Carol Menezes
No final de maio o plenário do Supremo Tribunal Federal (STF) tornou, à unanimidade, inconstitucional a prática de questionar a vida sexual ou o modo de vida da vítima na apuração e no julgamento de crimes de violência contra mulheres. Com essa decisão, se houver algo nesse sentido, o processo deve ser anulado.
O entendimento da corte é de que perguntas desse tipo perpetuam a discriminação e a violência de gênero e vitimiza duplamente a mulher, especialmente as que sofreram agressões sexuais. Advogada de Direitos Humanos graduada pela Pontifícia Universidade Católica de São Paulo (PUC-SP) e mestra em Direito Constitucional pela Universidade de São Paulo (USP), Joana Zylbersztajn explica que, na prática ficam vedados os argumentos que desqualifiquem ou atribuam valores morais negativos às mulheres durante os julgamentos em que são vítimas de violência, seja contra sua dignidade sexual, seja de violência doméstica ou política. “Essa proibição inclui o afastamento desses argumentos para a fixação de pena do agressor”, relaciona.
Joana destaca ainda que este conceito, óbvio em seu entendimento, inclusive já previsto em lei recente (14.245/21), porém ignorada que o pelo Judiciário brasileiro até então.
“A decisão é explícita ao determinar que é ‘dever do julgador atuar no sentido de impedir essa prática inconstitucional, sob pena de responsabilização administrativa, penal e civil’. Ou seja, cabe ao magistrado garantir a proteção da mulher e que os argumentos que desqualificam a vítima não sejam trazidos ao processo”, pontua.
A expectativa a partir dessa mudança é que as vítimas estejam um pouco mais protegidas nos processos e sintam-se mais seguras para denunciar as diversas formas de violência de gênero. Casos anteriores em que as vítimas se sentiram constrangidas inclusive podem ser revistos.

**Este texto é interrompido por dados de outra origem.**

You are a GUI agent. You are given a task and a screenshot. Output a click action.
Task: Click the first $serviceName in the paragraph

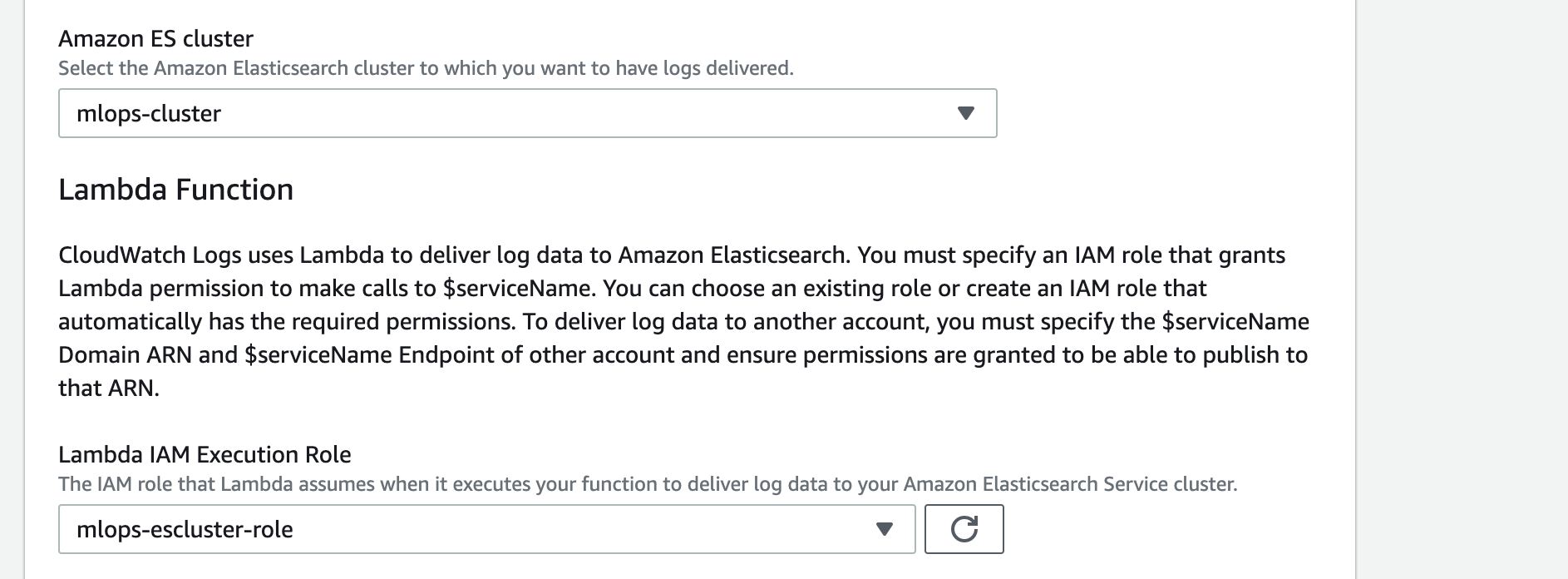coord(520,288)

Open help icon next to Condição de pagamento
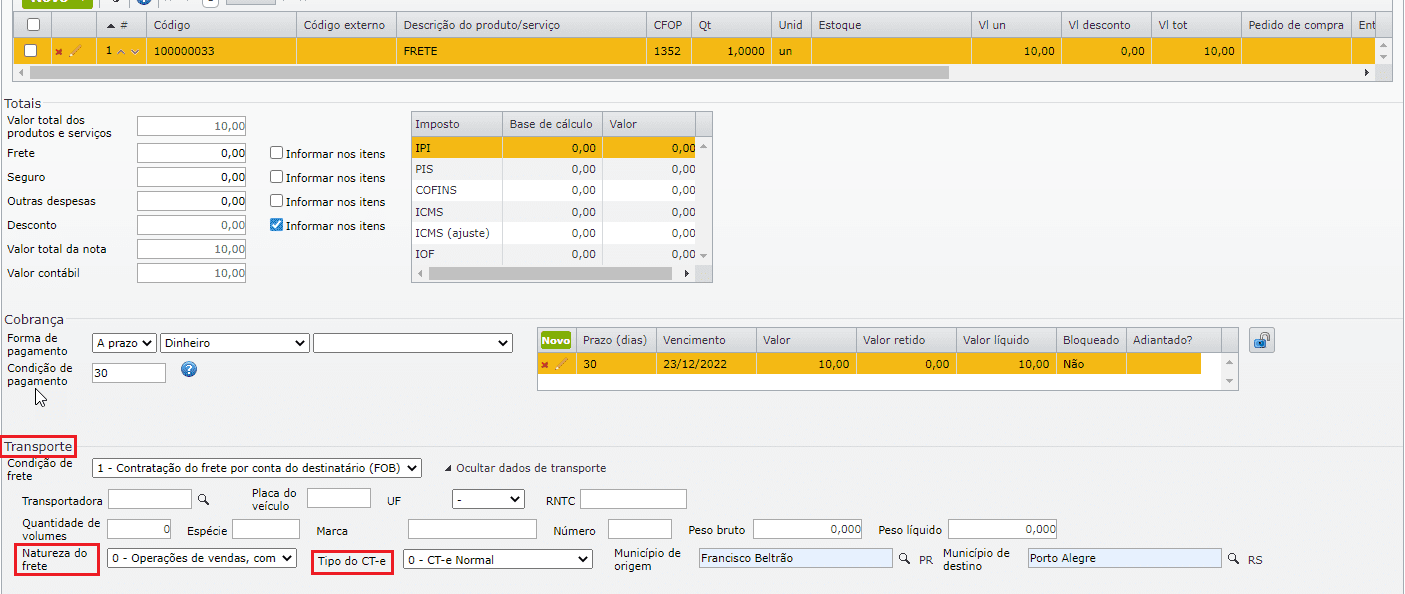tap(189, 370)
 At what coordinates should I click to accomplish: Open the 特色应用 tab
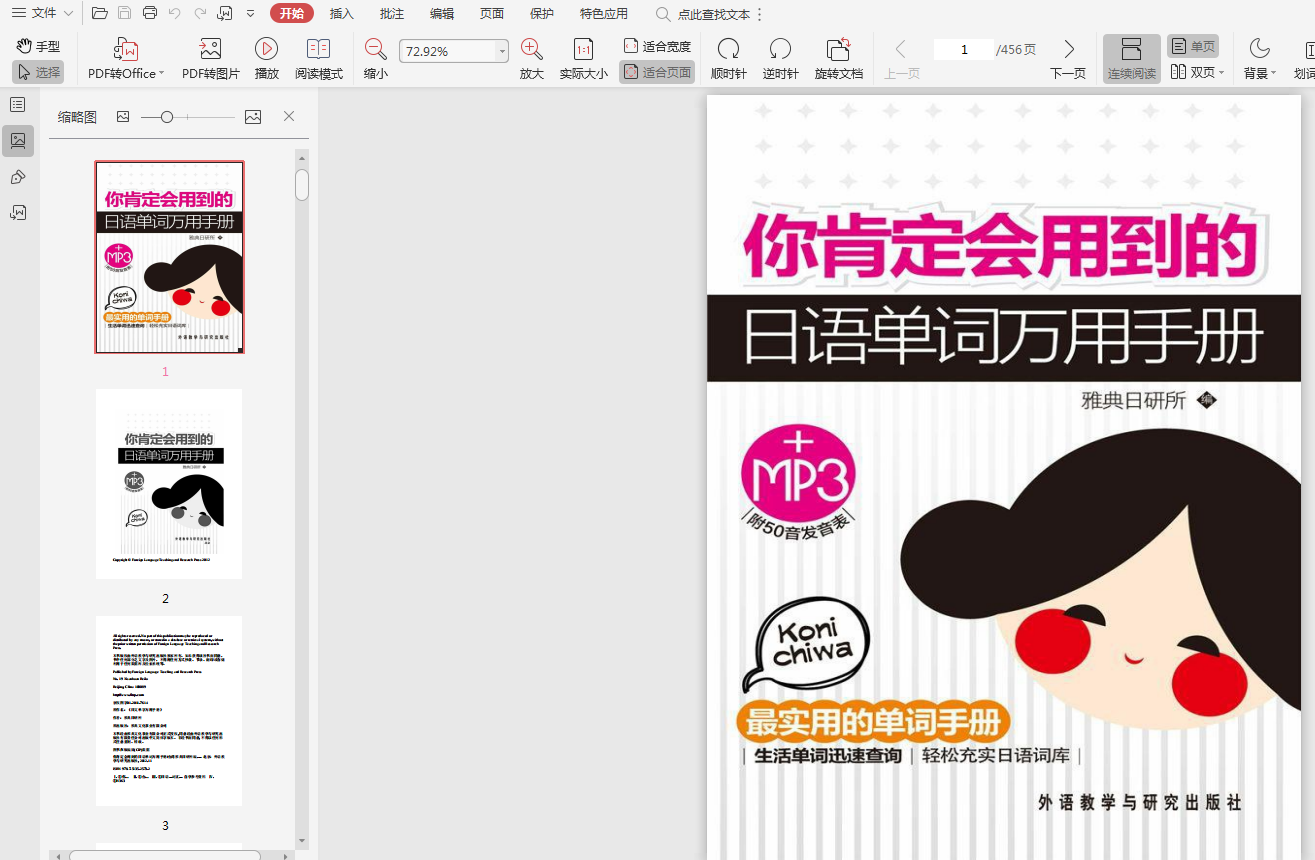point(603,13)
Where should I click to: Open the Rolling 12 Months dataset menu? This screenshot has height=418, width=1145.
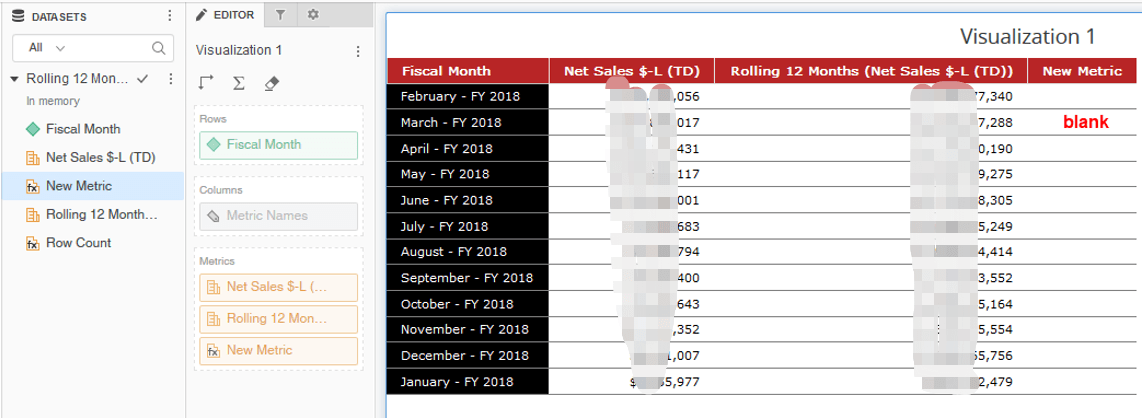[x=169, y=79]
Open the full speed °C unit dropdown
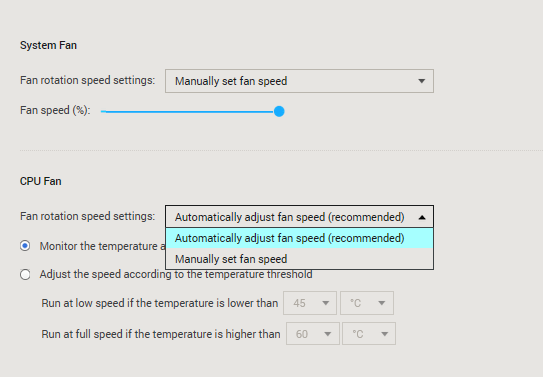 tap(369, 334)
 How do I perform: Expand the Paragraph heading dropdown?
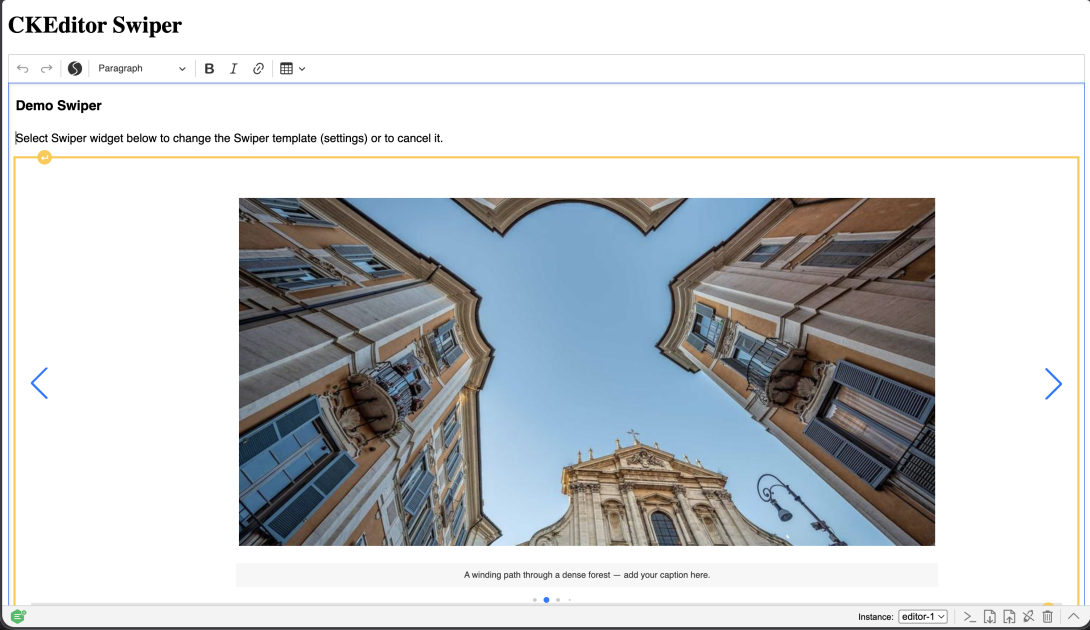141,69
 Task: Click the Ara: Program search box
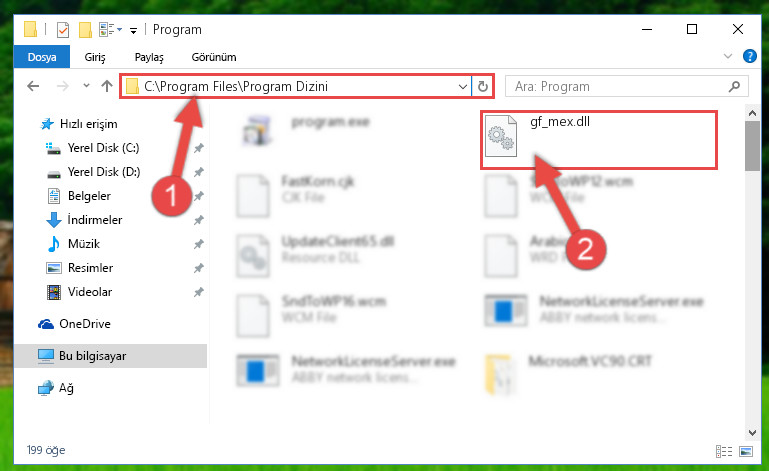tap(618, 87)
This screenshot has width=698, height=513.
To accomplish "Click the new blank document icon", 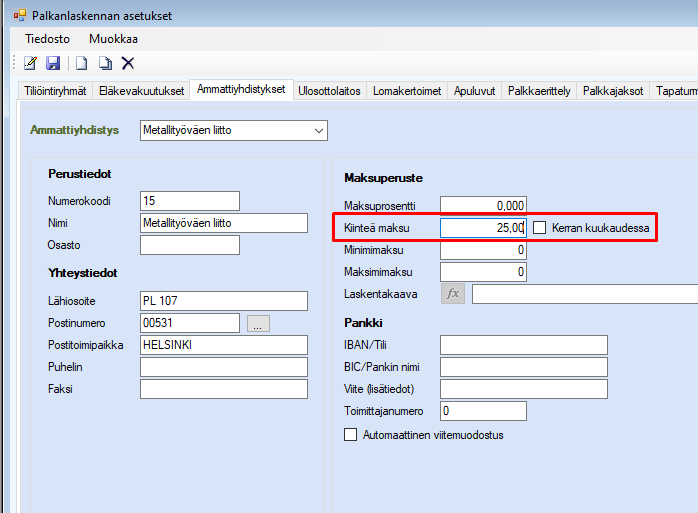I will point(82,63).
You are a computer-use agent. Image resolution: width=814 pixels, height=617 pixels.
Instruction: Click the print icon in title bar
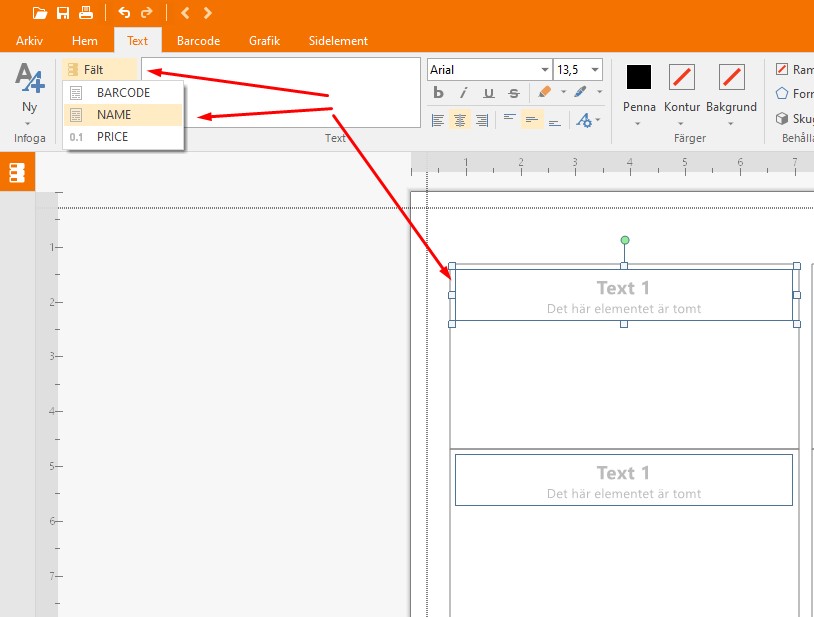pyautogui.click(x=86, y=13)
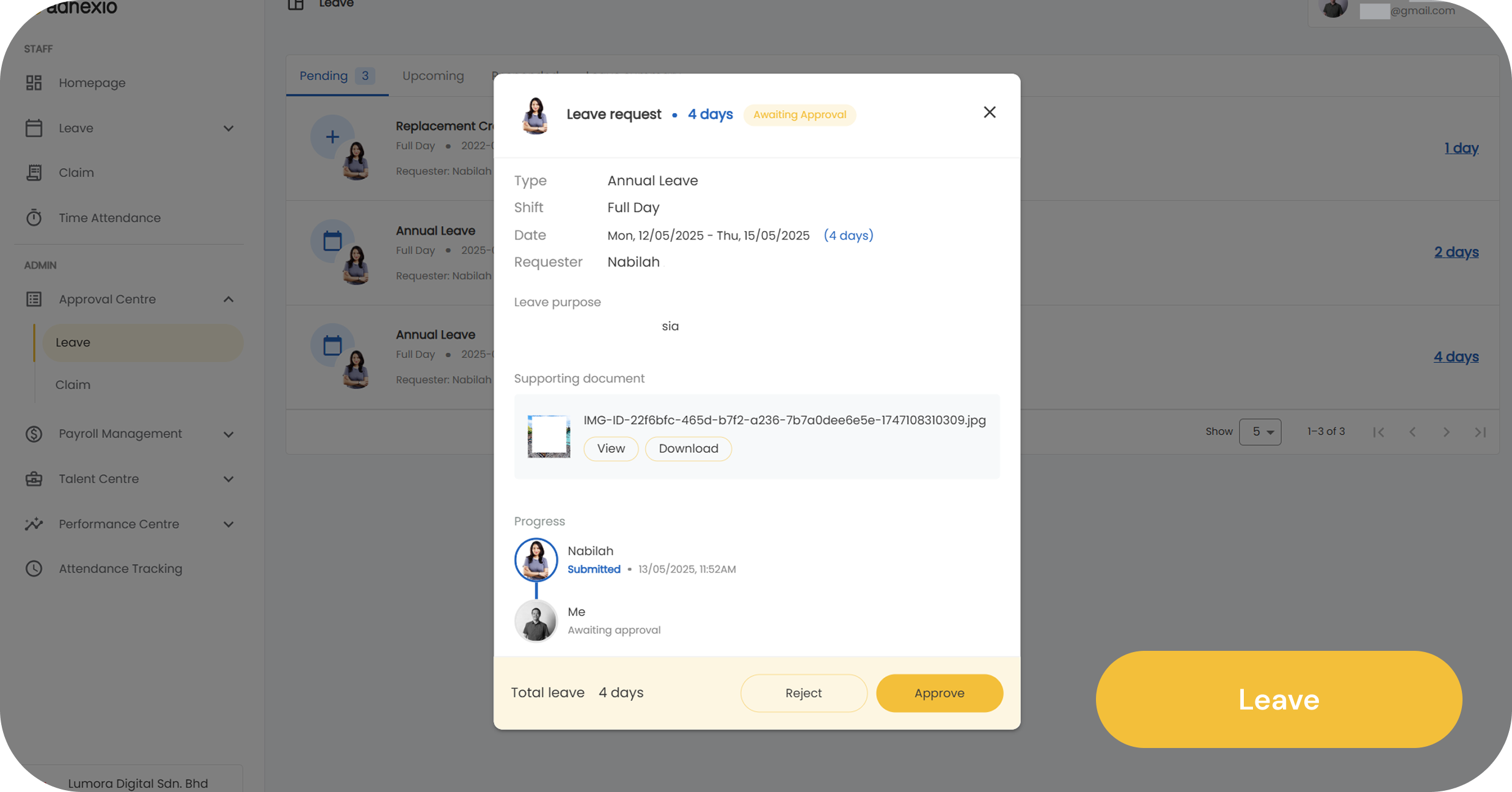Expand the Payroll Management menu

tap(228, 434)
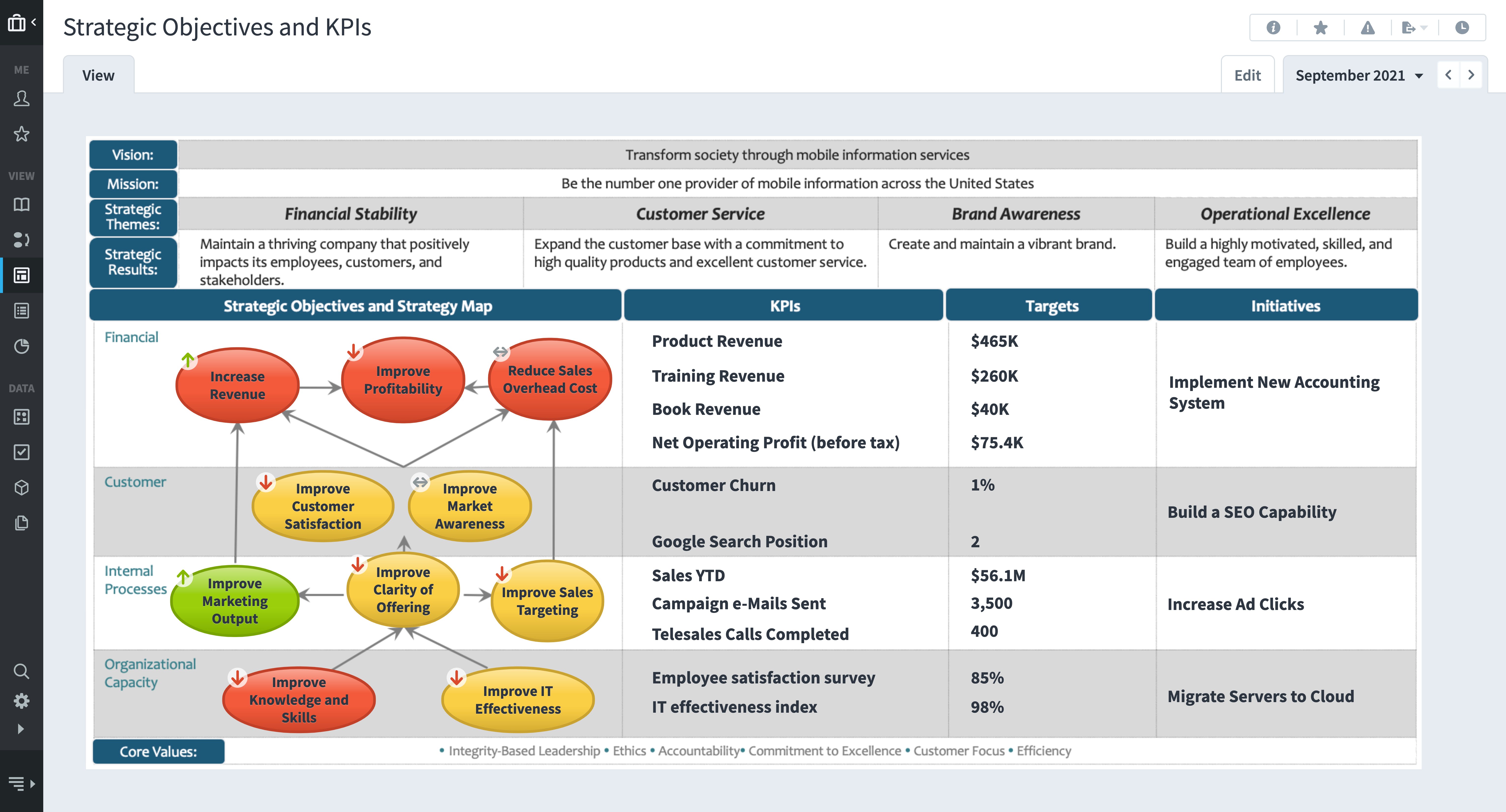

“A não ser nos casos em que foi utilizado o conceito da legítima defesa da honra, já considerado inconstitucional anteriormente. O objetivo neste caso específico é evitar que o réu cause a nulidade do caso e induza a um novo julgamento”, justifica.
A advogada alerta que a representação da vítima deve estar atenta para manifestar-se caso essa determinação não seja respeitada, ressaltando o risco de nulidade do processo. Cabe ao juiz também garantir o cumprimento dessa norma, também sob pena de responsabilização.
Advogada especializada em gênero, formada pela Universidade de Brasília (UNB), doutoranda em Política na New School for Social Research, em Nova York, e mestre em Direito Criminal pela Universidade do Estado do Rio de Janeiro (Uerj), Mayra Cotta reforça que a decisão do STF configura mais um passo no reconhecimento dos obstáculos que a mulher enfrenta pelo simples fato de ser mulher.
“O voto da relatora, ministra Cármen Lúcia, chancelado unanimemente pelo plenário, faz uma análise histórica das lutas e conquistas sociais pela igualdade de gênero. Ela ressaltou que mesmo com os inúmeros avanços, ainda existe uma complacência do Estado e da sociedade com a discriminação e a violência contra a mulher”, enaltece.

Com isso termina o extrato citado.